Judith errötete, aber Dan lächelte sie an. “Nimm es nicht so schwer”, flüsterte er. “Sie hat ja gesagt, dass du viel zu jung bist, um eine gesetzte Mama zu sein.”
“Ja, ich weiß. Aber ich bin auch nicht mehr in meiner ersten Jugend …”
“Und ebenso wenig leidest du an Altersschwäche. Prudence ist nicht sehr viel älter als du. Und du würdest doch wohl nicht sagen, dass ihr letztes Stündlein geschlagen hat, oder?”
“Natürlich nicht!” Sie war dankbar, dass er ihre offensichtliche Verlegenheit auf die Tatsache zurückführte, dass die alte Dame sie für älter gehalten hatte, als sie war. Aber der wahre Grund war, dass man sie und Dan für ein Ehepaar gehalten hatte.
Die Kinder, die schließlich nach einer köstlich verbrachten Stunde im Eissalon in der Mount Street ankamen, waren sehr müde, aber glücklich. Dan runzelte die Stirn, als er die Kutsche vor dem Haus sah. “Brandon? Was, in aller Welt, bringt ihn um diese Stunde zur Mount Street?” Er stieg in aller Eile aus der Kutsche.
Judith wusste, dass er sich um Prudence Sorgen machte. Ging es ihr schlechter? Wenn die Familie zusammengerufen worden war, musste etwas geschehen sein. Mit sinkendem Herzen folgte Judith Dan ins Haus.
Doch ein Blick auf Sebastians eher gereiztes als besorgtes Gesicht genügte, um sie zu beruhigen. Bei dem Besuch handelte es sich nicht um den Earl of Brandon, sondern Amelia, dessen Gattin.

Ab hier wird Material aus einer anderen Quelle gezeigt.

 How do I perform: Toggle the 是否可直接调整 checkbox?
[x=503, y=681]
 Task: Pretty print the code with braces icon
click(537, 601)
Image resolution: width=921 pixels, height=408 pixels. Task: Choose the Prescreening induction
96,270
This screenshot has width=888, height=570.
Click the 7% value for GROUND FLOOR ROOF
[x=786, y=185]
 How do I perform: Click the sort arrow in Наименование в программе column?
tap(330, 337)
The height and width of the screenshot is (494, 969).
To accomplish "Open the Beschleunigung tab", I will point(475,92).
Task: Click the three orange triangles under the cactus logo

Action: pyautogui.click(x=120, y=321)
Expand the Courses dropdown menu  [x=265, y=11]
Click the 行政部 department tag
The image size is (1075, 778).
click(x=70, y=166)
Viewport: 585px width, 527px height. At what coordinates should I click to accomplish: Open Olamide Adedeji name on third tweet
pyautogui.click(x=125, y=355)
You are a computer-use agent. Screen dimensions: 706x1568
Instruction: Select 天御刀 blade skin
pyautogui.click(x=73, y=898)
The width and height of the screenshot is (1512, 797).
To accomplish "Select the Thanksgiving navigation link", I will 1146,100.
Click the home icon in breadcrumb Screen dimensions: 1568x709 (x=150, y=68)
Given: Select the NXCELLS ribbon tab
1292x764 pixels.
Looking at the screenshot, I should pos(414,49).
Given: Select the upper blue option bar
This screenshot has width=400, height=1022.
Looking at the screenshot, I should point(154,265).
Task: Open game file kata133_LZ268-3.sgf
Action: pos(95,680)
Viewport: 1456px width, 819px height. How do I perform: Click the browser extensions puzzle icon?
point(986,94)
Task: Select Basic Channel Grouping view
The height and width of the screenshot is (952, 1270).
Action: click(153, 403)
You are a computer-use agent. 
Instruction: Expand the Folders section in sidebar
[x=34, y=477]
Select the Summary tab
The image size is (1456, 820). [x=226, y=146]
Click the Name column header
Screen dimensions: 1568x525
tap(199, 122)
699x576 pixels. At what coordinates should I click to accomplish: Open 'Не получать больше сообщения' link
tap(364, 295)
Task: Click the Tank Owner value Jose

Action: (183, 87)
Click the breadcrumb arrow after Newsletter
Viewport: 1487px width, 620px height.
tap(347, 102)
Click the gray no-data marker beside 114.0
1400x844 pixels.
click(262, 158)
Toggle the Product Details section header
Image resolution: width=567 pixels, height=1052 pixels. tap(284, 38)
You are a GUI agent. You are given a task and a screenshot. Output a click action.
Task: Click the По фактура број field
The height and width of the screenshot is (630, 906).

Sebastian erhob sich mit nur mühsam unterdrückter Erleichterung. “Amelia, ich glaube, du kennst Miss Judith Aveton? Und natürlich Dan? Kinder?”
Auf ein Nicken ihres Vaters hin kamen die Jungen näher und verbeugten sich vor ihrer Tante.
“Sie wachsen schnell, wie ich sehe”, bemerkte sie. “Sehr hübsche Jungen.”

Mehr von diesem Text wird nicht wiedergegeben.